No entres dócilmente en esa noche quieta, Ricardo Menéndez Salmón, p.123
Lo que sentí aquel 27 de diciembre
de 2006 conversando con mi padre, mientras por un lado le hacía partícipe de mi
felicidad e intentaba por otro ocultarle mis temores dado su estado, era que su
pérdida implicaba la desaparición del único intermediario existente entre la
muerte en tercera persona y la muerte en primera persona. Si él moría aquella
mañana, si rendía la vida en aquella intervención delicadísima, se rompería la
membrana que separaba el concepto abstracto y nebuloso de la muerte genérica
del concepto empírico y diáfano de la muerte propia.
Con la muerte de mi padre, la
solicitud, el esmero, el cuidado que me protegían de la extinción capitularían.

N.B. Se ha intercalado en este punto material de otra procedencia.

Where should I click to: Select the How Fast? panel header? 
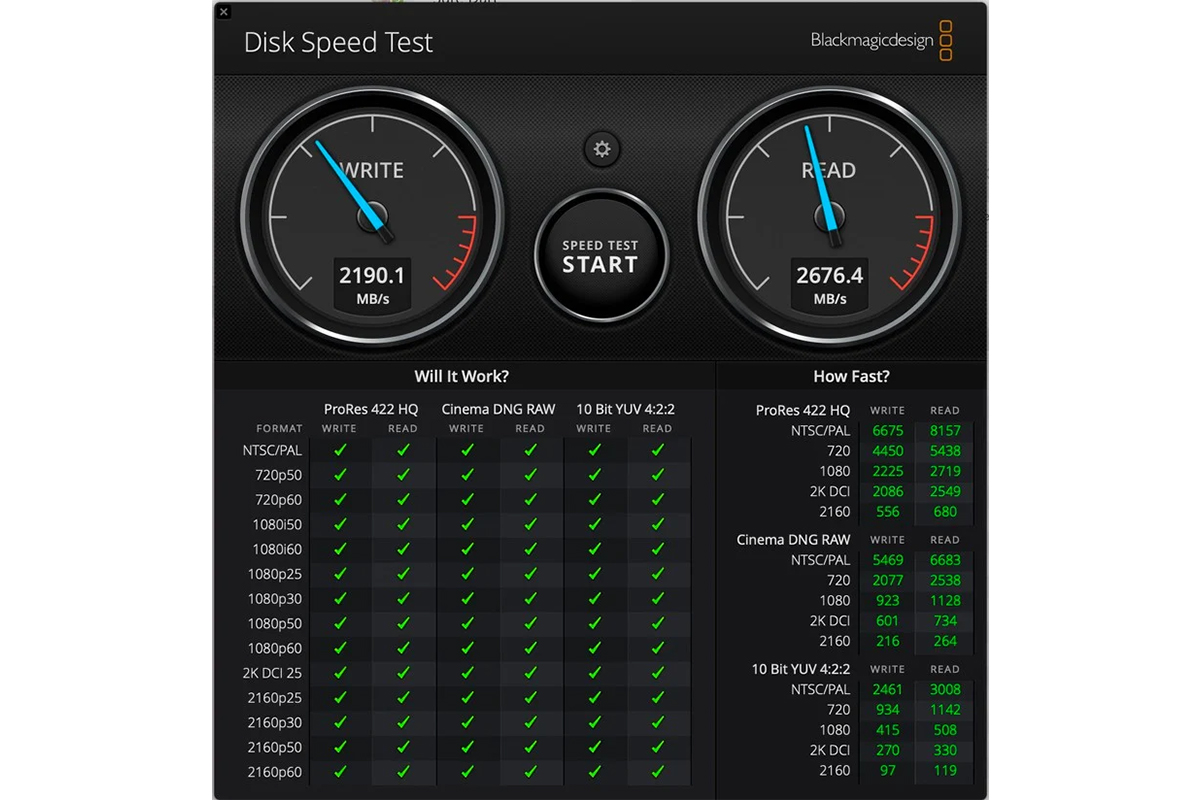click(851, 377)
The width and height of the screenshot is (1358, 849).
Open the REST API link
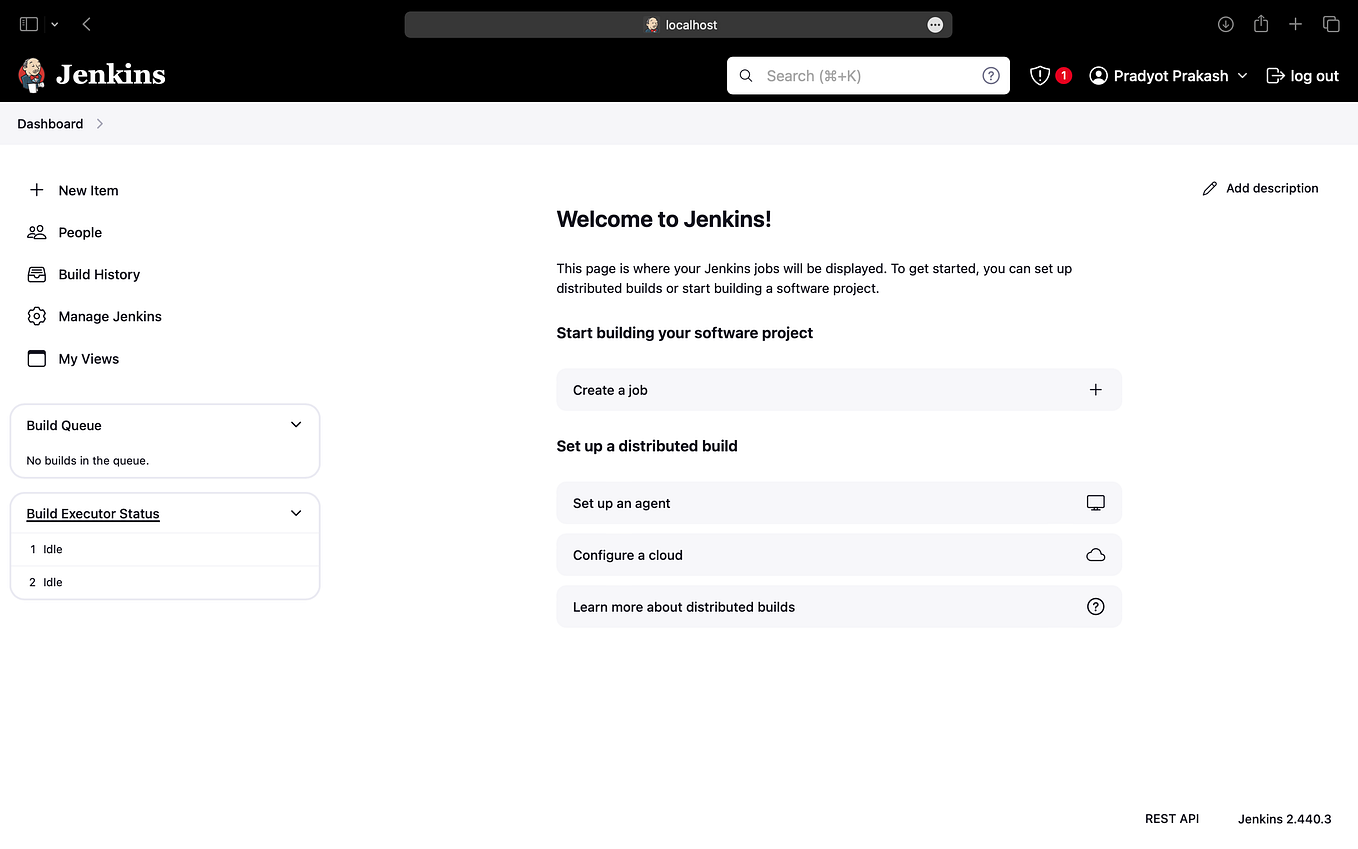1172,818
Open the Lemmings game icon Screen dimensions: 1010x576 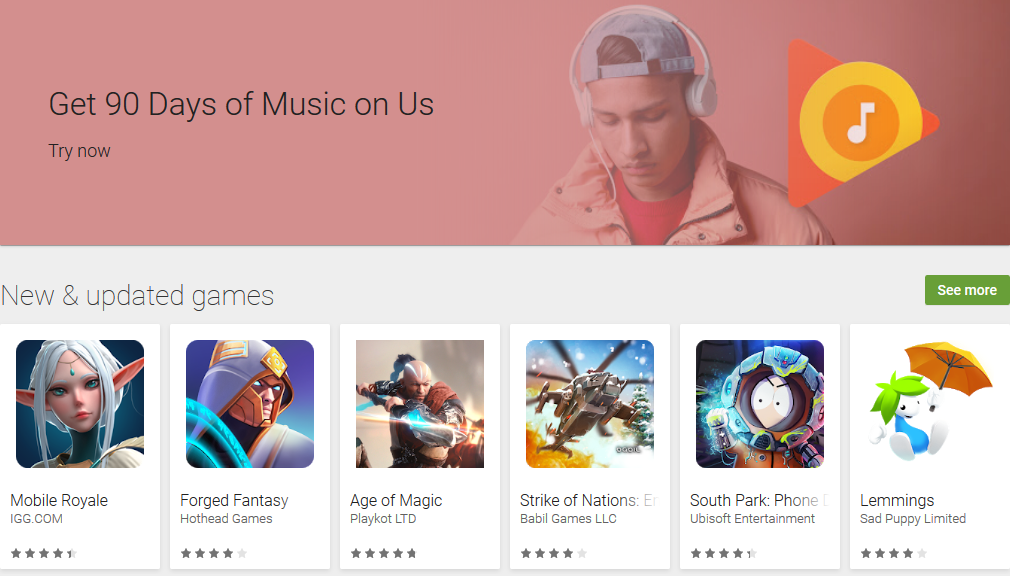[x=930, y=404]

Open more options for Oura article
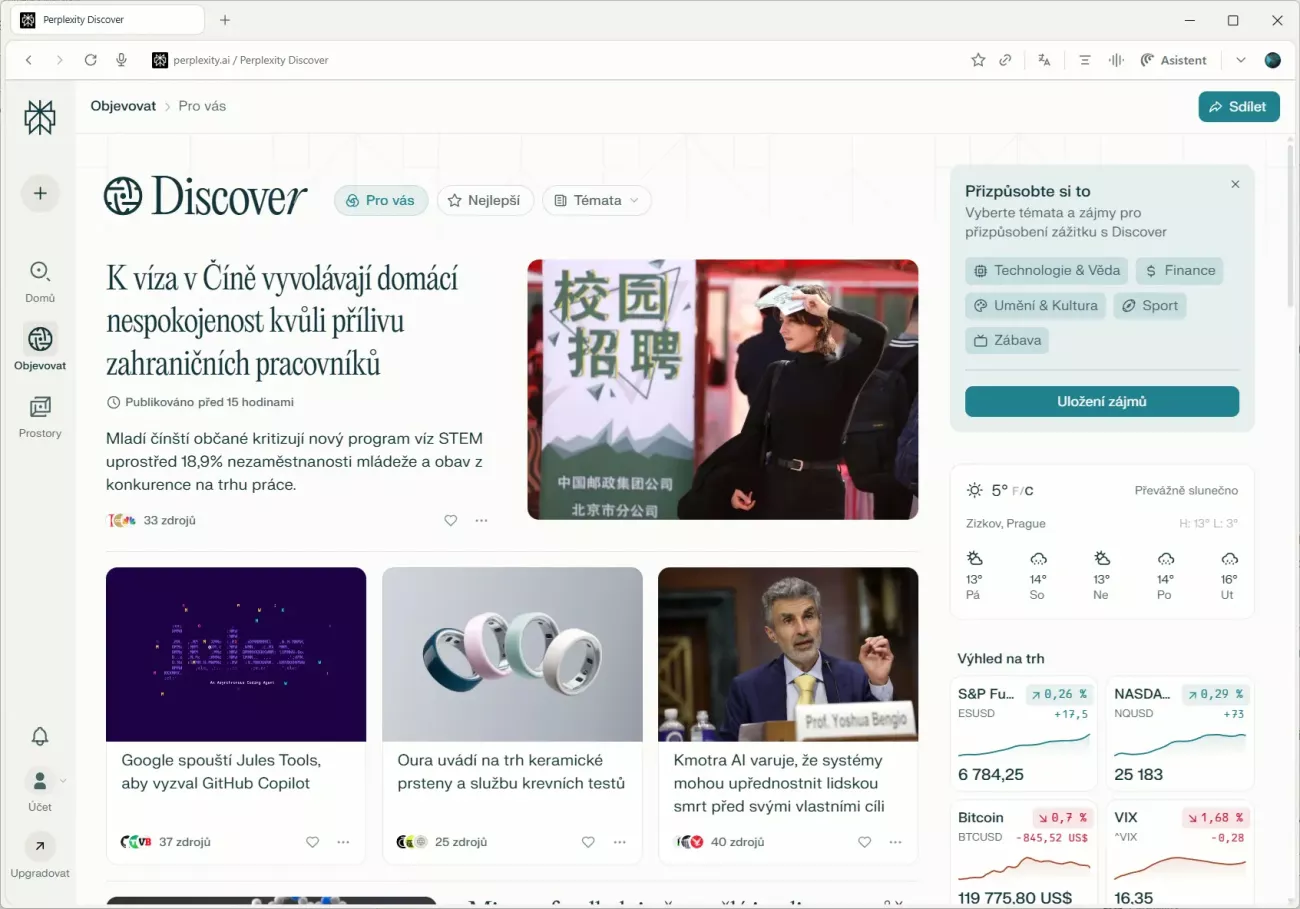[619, 842]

Como en una carrera de relevos, el testigo de la muerte pasaría a mi mano. Pues
lo que egoísta pero humanamente supe entonces, si bien sólo ahora alcanzo a
explicarlo, es que cuando un hombre pierde a sus padres, cuando un hombre deja de
ser hijo, descubre que ya sólo cabe pensar en la muerte como una entidad
tangible, efectiva, sólida como un muro: como una cosa que te sucederá a ti. Lo
que la muerte del padre supone para cada hombre es, en definitiva, el paso de
lo velado a lo desnudo. Entre uno mismo y la muerte ya no hay nadie, ya no hay
nada, salvo el cuerpo exiguo, el tiempo medido, la certeza innegociable de la
mortalidad. Esta enseñanza es trágica, sin duda. La imagen de la desnudez apela
al desamparo en que quedamos. No es sólo que la muerte del padre nos robe a una
persona cercana, sino que nos hurta la posibilidad de seguir engañándonos con
respecto a nuestra muerte. Subyace aquí un pensamiento mágico no muy distinto
al que impide vincular a un verbo en pasado las acciones de un muerto reciente,
y en virtud del cual, mientras somos hijos, sentimos que la muerte, y con ella
el fin de nuestras funciones, su abolición radical, nos concederá un margen de olvido,
no nos buscará en las curvas cerradas de las carreteras comarcales, nos
ignorará en el bingo perverso de las neoplasias y de los aneurismas. El padre vivo
supone un escudo historiado ante la muerte, un talismán de profeta, un
pararrayos de carne y hueso. Pero cuando el escudo se quiebra, el talismán pierde
su hechizo y el pararrayos se derrite, lo que queda es la desnudez atávica,
biliosa y rotunda que significa el hecho de que debemos morir.